L’Amitié, le classique de Cicéron

Les éditions Arléa ont eu la bonne idée de rééditer un classique de la littérature latine, le De amicitia de Cicéron, autrement dit L’Amitié. Ce petit texte flirte sans cesse avec la philosophie, et vient juste après le De senectute du même Cicéron, c’est-à-dire La Vieillesse. Ces deux œuvres se rapprochent des meilleures pages du grand Sénèque, par l’acuité psychologique de l’écrivain, plus connu pour ses harangues, et sa vie politique (Cicerone consule….), que pour ses écrits de moraliste. Mais ces derniers ne suffirent pas à lui attirer l’estime des puissants, malgré leur haute qualité, et comme Sénèque plus tard, il fut assassiné sur ordre du pouvoir. 

 « Priver la vie d’amitié, c’est priver le monde de soleil »

Cicéron parle de l’amitié en homme sage, mais surtout en homme qui sait de quoi il parle. Son amitié avec le célèbre Scipion, avec le poète Ennius, qu’il admirait fort, et surtout avec le fidèle Atticus, lui donne autant d’arguments pour développer son sujet. Et ce sujet, le voici : « Je ne peux que vous engager à placer l’amitié au-dessus de toutes les choses humaines », dit-il à ses amis, au cours d’une conversation à plusieurs, propos qui constituent le livre, en même temps qu’un genre littéraire dont les Grecs raffolaient (cf. Platon), et que les Latins ont pratiqué à leur tour. Et d’ajouter : « L’amitié nait lorsqu’un mérite se manifeste avec suffisamment d’éclat, et encourage une autre âme à se rapprocher pour s’associer à lui ». 

Cicéron part du principe que la solitude est un grand malheur pour l’homme, et que l’amitié l’en prémunit. Mais cette amitié doit être exigeante, et ne saurait se donner à n’importe qui. Il recommande de « tomber sous le charme d’un esprit noble, capable d’aimer, et de rendre amour pour amour ». Et plus loin : »Qui serait assez fou pour se laisser séduire par des choses aussi futiles que les honneurs, la gloire, les immeubles, les vêtements, les parures ? »,  écrit-il. Puis il lance avec emphase : « Priver la vie d’amitié, c’est priver le monde de soleil. Les dieux ne nous ont rien donné de meilleur, ni de plus agréable ». 

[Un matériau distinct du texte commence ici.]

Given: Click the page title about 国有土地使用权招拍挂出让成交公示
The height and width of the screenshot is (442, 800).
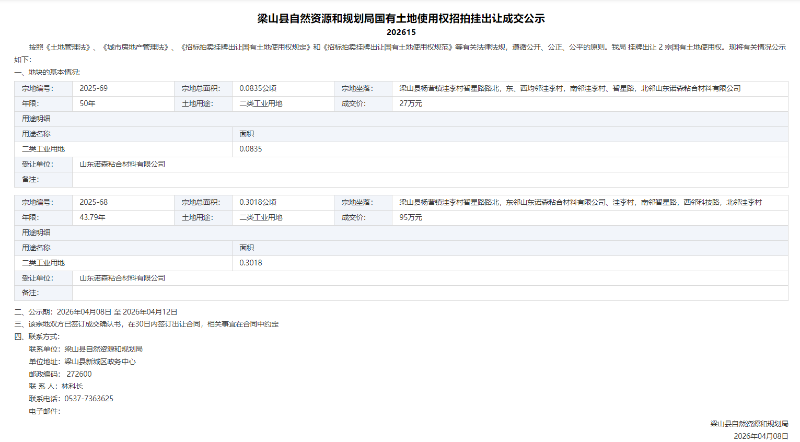Looking at the screenshot, I should (400, 18).
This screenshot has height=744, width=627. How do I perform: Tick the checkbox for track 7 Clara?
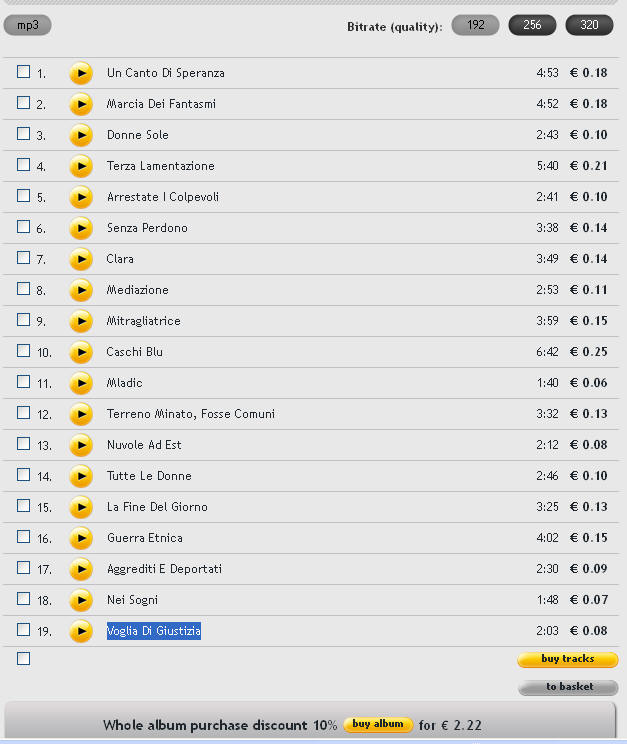coord(23,258)
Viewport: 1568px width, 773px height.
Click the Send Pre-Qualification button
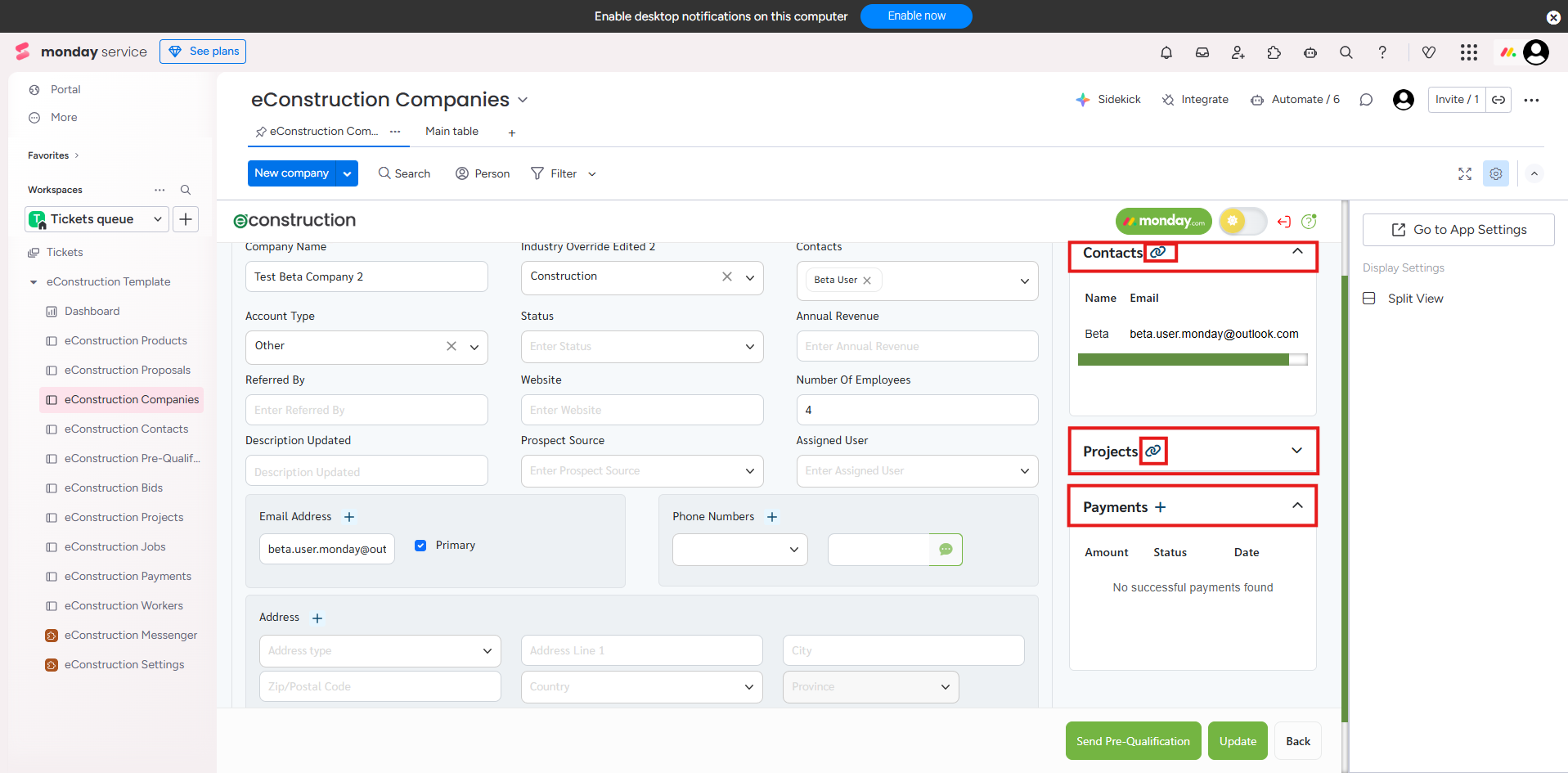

Ce De amicitia pourrait être mieux traduit par « Eloge de l’amitié », tant Cicéron est prolixe pour en mesurer les bienfaits, et réclamer en toutes occasions, la présence d’un ami véritable. Mais ne chipotons pas la traduction, car celle de Christiane Touya est excellente. Elle respecte le balancement de la phrase latine, la redoutable dialectique de l’avocat, et sa force de persuasion. En lisant le français, on entend le latin ; à plus de deux mille ans de distance, c’est bien joué.